Das spielt für den Anschluss keine Rolle, um welche Art Modem es sich handelt. Bei Kabelmodem wählst du nur später im Router Dynamische IP-Adresse aus und bei einem DSL-Modem gehst du über PPPoE.


----------



## robbe (17. Juli 2010)

Also ich hab jetzt mal bei meinem DLink + Kabelmodem nachgeschaut. Dort sind die gleichen einstellungen drin wie bei dir, bloß mit demj Unterschied, das ich Inet habe.
Hast du mal probiert bei "Geräteinfo" auf "DHCP Erneuern" zu klicken?


----------



## Biosman (17. Juli 2010)

Ach Verdammt das ist doch doof mit dem teil!  Wenn ich wenigstens nen bischen mehr plan hätte von diesen scheiß dingern.

Ist denn hier keiner mehr der so ein gerät zuhause hat oder ein ähnliches benutzt und mir evtl. mal posten könnte was er eingestellt hat?

MfG

Biosman


----------



## Biosman (17. Juli 2010)

robbe schrieb:


> Also ich hab jetzt mal bei meinem DLink + Kabelmodem nachgeschaut. Dort sind die gleichen einstellungen drin wie bei dir, bloß mit demj Unterschied, das ich Inet habe.
> Hast du mal probiert bei "Geräteinfo" auf "DHCP Erneuern" zu klicken?
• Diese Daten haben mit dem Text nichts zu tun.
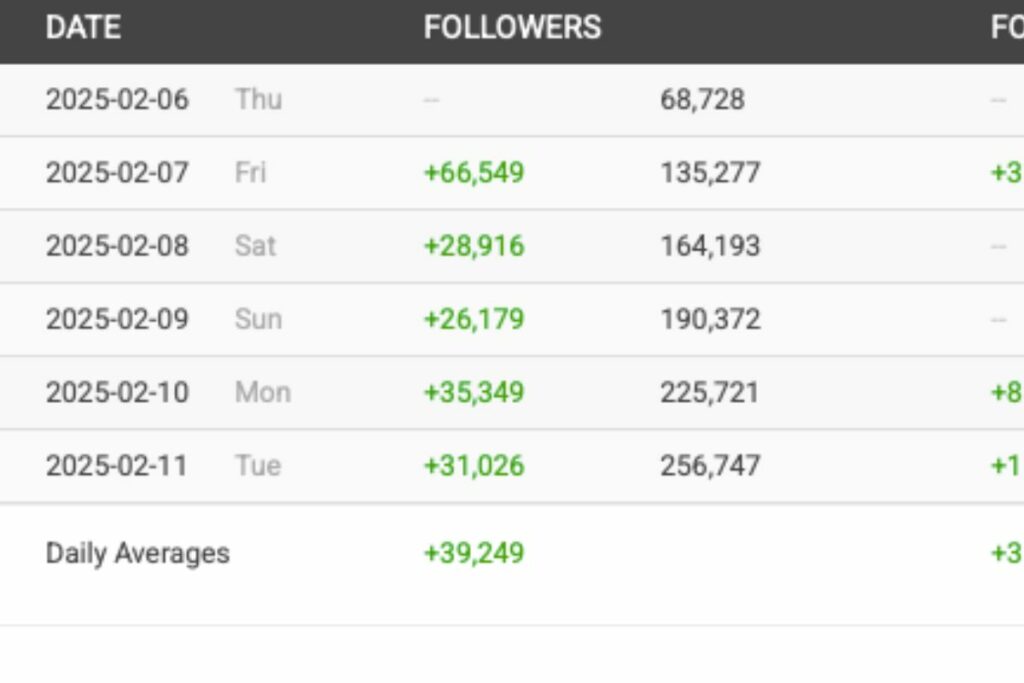
Task: Click the 164,193 total followers value
Action: coord(710,246)
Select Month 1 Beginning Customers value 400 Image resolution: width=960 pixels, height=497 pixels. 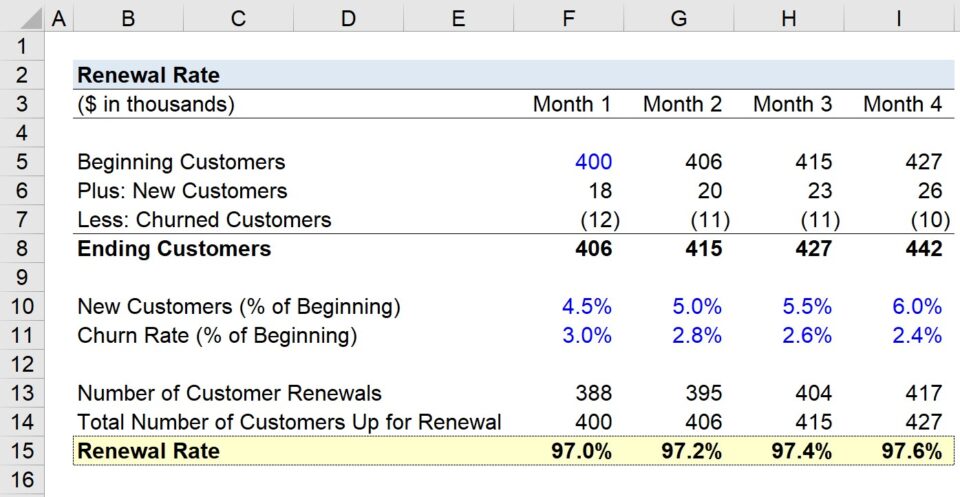(x=593, y=162)
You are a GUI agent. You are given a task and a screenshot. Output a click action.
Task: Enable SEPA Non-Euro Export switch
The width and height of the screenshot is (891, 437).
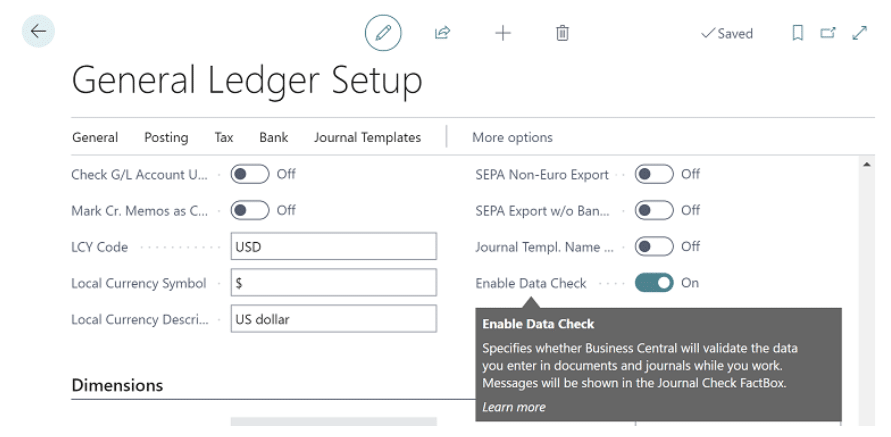[x=653, y=174]
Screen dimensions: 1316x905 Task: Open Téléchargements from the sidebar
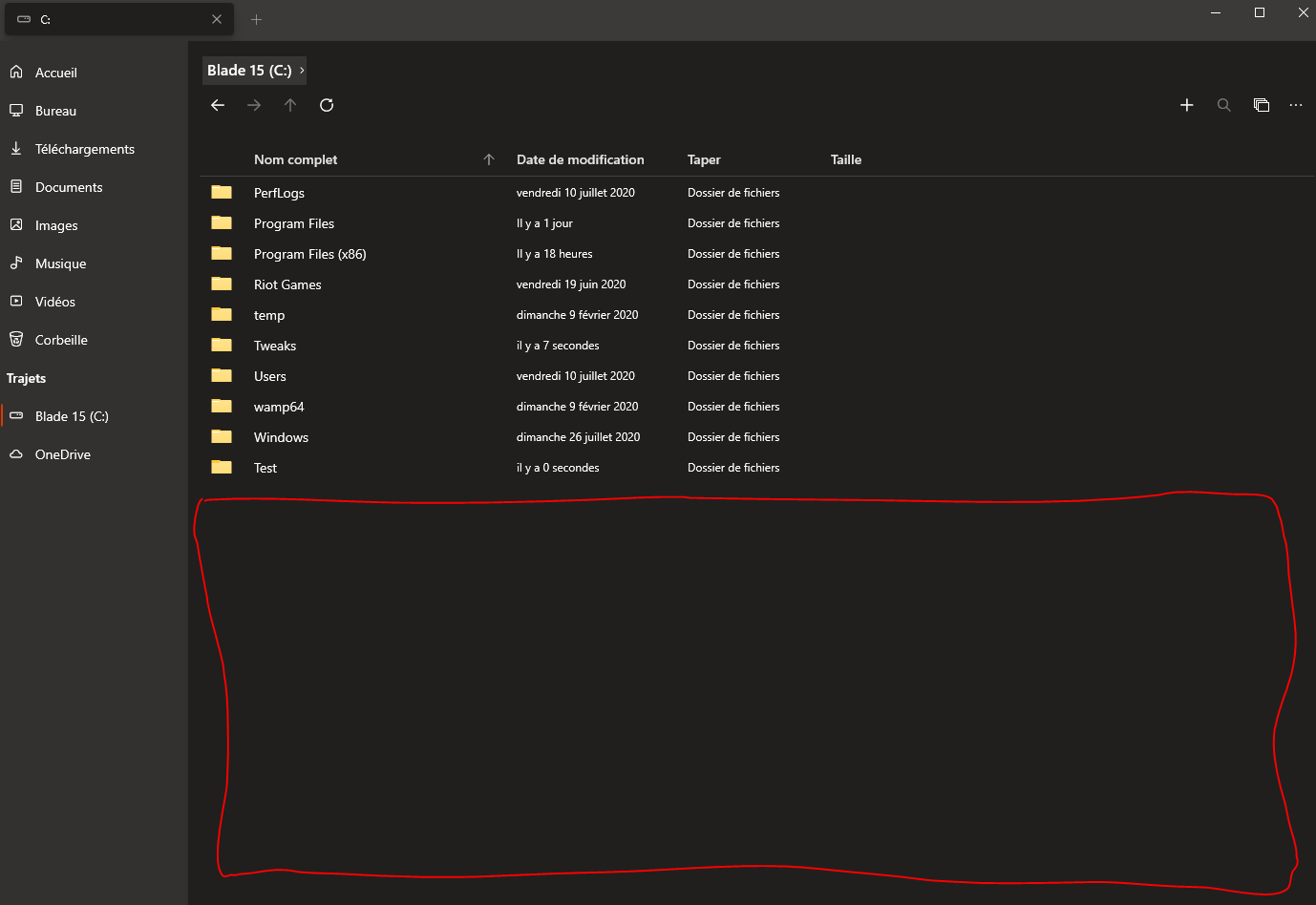(x=85, y=149)
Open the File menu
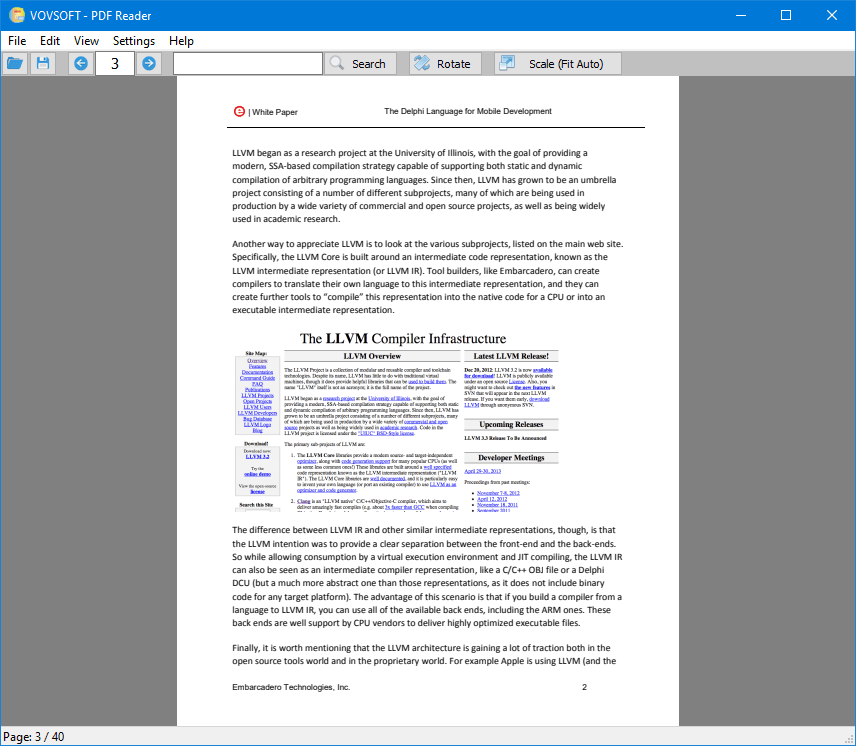The image size is (856, 746). point(16,41)
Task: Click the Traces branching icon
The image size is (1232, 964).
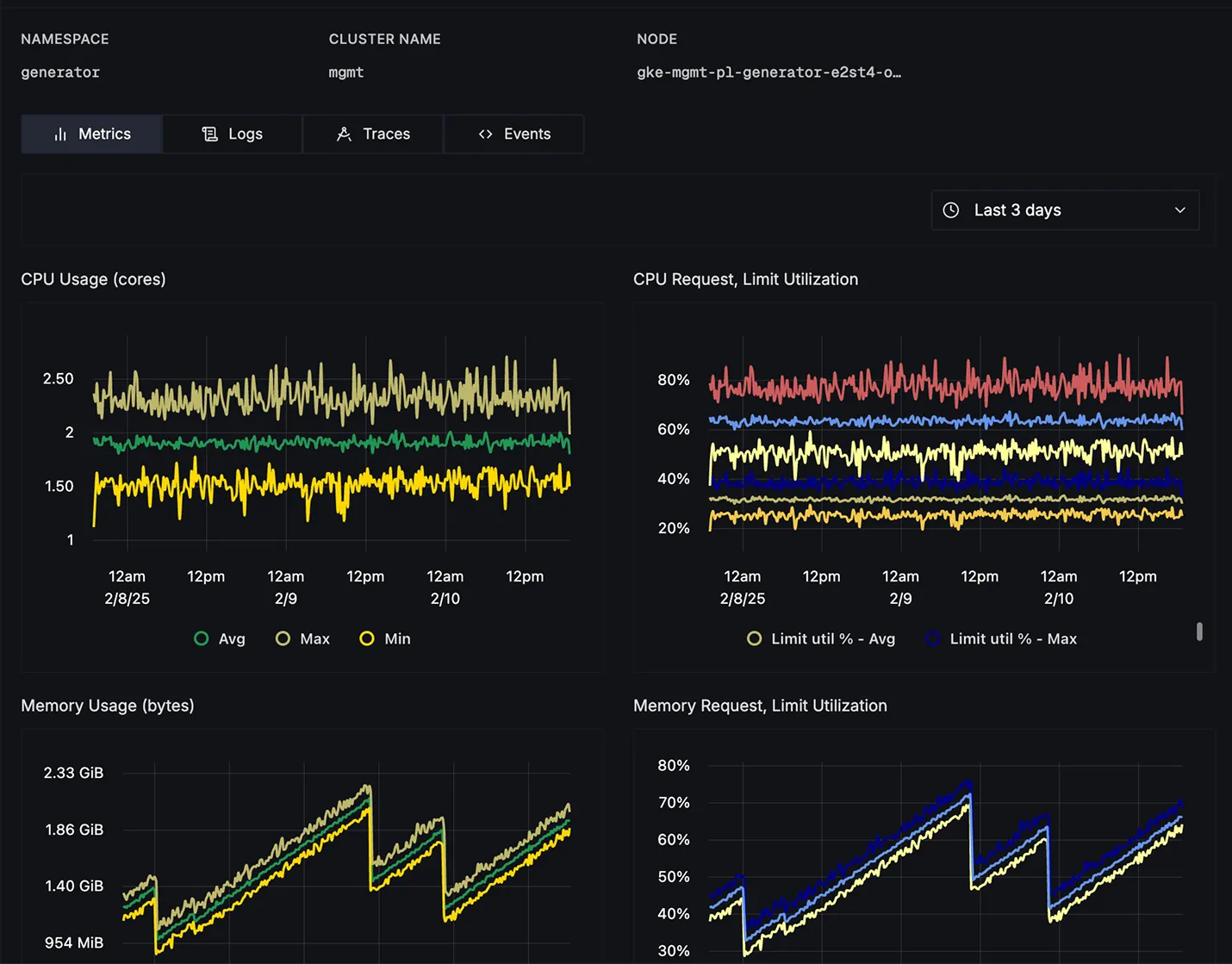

Was denn für einstellungen? Gestern haben mir 3 - 4 Leute jeweils 2 3 Optionen mitgeteilt. Ich hab alles ausprobiert und so ziehmlich jeden knopf da drinne gedrückt (Ironie)

Was hast du de GENAU bei dir eingestellt/ausgewählt + am rechner damit es läuft?


----------



## robbe (17. Juli 2010)

Ich mach jetzt mal schnell Screenshots von meinen einstellungen, hab allerdings keine zeit, das jetzt hochzuladen, das mach ich dann heut mittag/nachmittag.


Edit: ok, habs doch noch schnell hochgeladen.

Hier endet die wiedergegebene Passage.